The International Dairy Foods Association, the US Dairy Export Council and the National Milk Producers Federation praised a bipartisan group of 26 senators for urging US negotiators to address the needs of agriculture—including key dairy issues—in any free trade agreement with the European Union.
In a letter to US Trade Representative Michael Froman, the senators noted that the United States’ share of the European agricultural import market is shrinking due to both tariff and non-tariff trade barriers.
They called out the need to address certification requirements on US dairy exports, as well as the EU’s efforts to capture the sole use of food names long considered generic in this country. US dairy producers and processors have relied for decades on well-established cheese names like parmesan, feta and asiago—now household favorites in the US. European authorities now argue these names can only appear on cheeses produced in the geographic regions they originated in such as Italy and Greece, blocking US sales of the products to the EU and affecting sales to various foreign markets. In addition, the EU is insisting the US government shoulder the costs to enforce protection for hundreds of EU geographical indications in the US domestic market.

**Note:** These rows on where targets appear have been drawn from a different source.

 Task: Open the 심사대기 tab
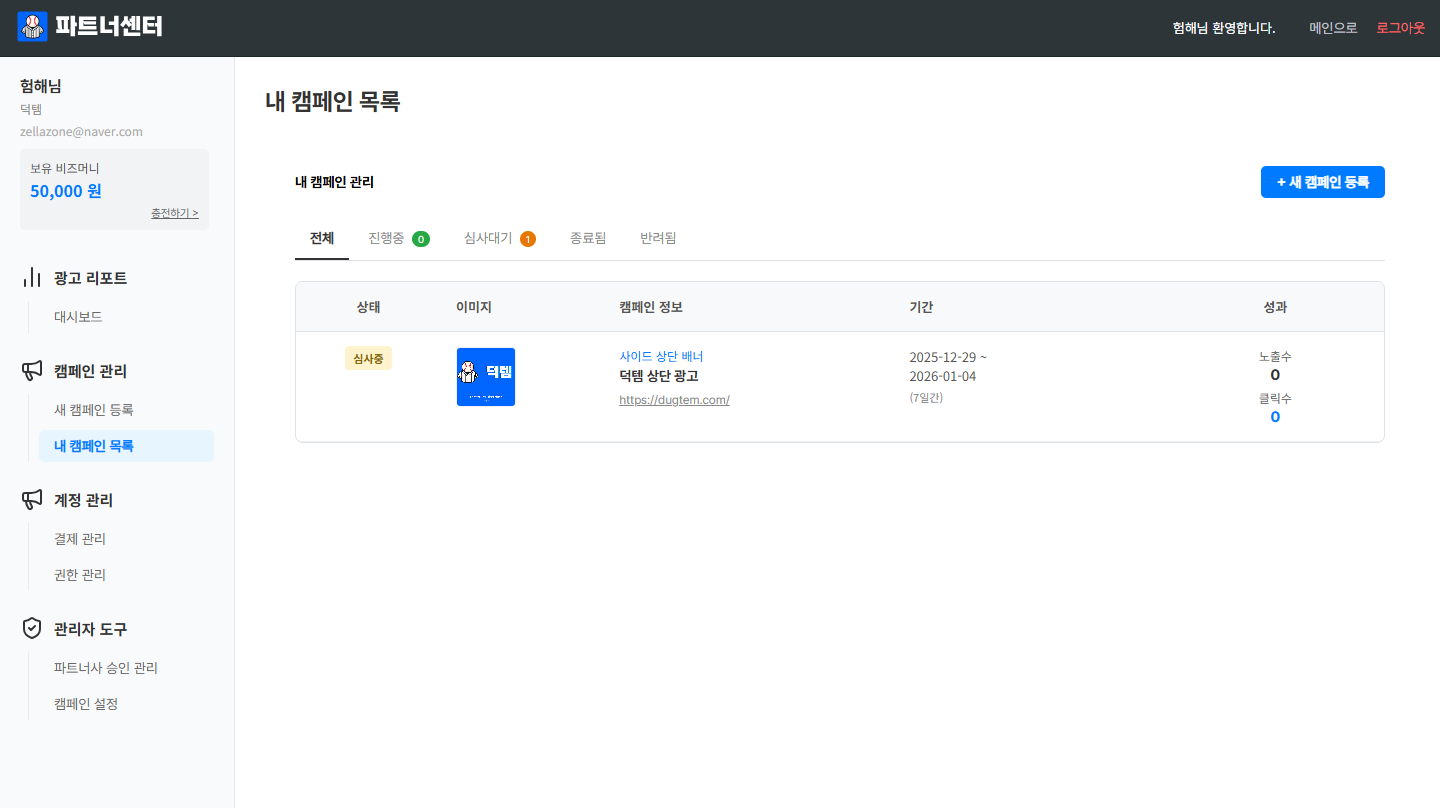(499, 238)
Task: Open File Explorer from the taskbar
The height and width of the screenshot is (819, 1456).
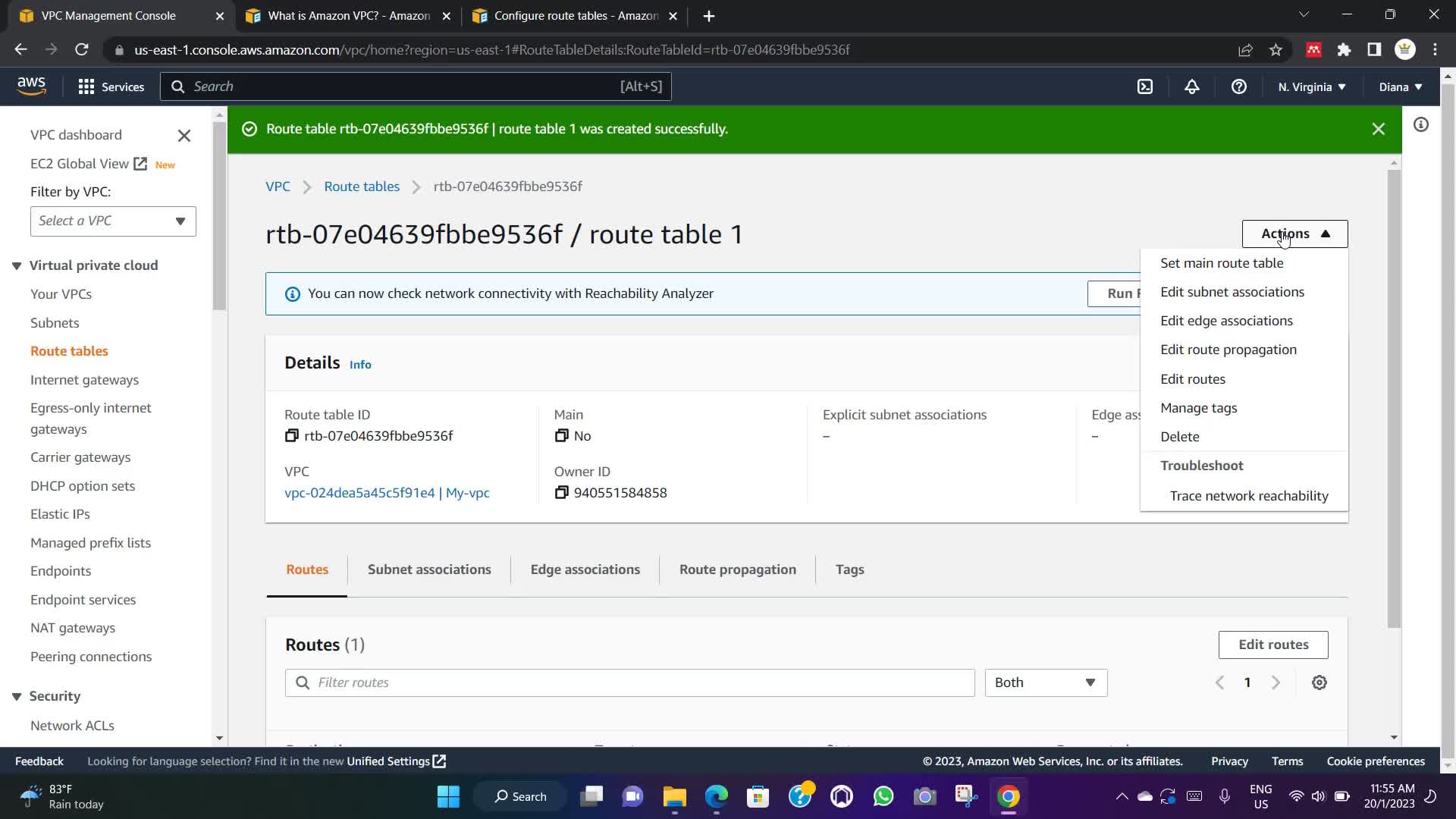Action: 674,796
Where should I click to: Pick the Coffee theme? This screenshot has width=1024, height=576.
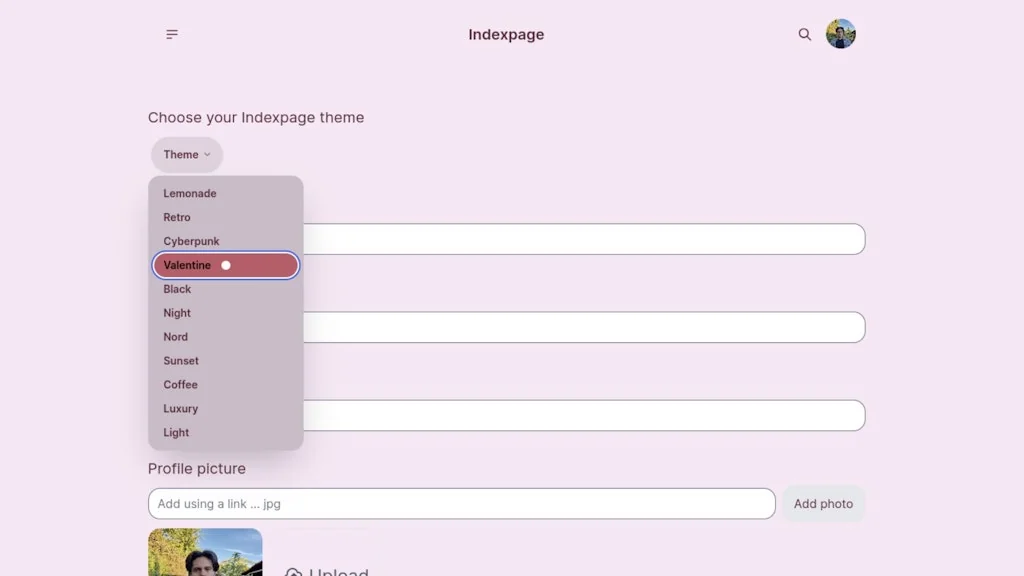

The senators cited two earlier letters that urged negotiators to oppose European restrictions on the use of common food names. The senators argue the EU’s actions are undermining both current free trade agreements and those under negotiations. They added that the concerns cited in those letters had not been addressed so far in negotiations over the US-EU trade agreement, known officially as the Transatlantic Trade and Investment Partnership (T-TIP).
Both the United States and the European Union have pledged to conclude T-TIP negotiations this year. All three dairy organizations are very concerned that these critical dairy issues will not be appropriately resolved within that timeline.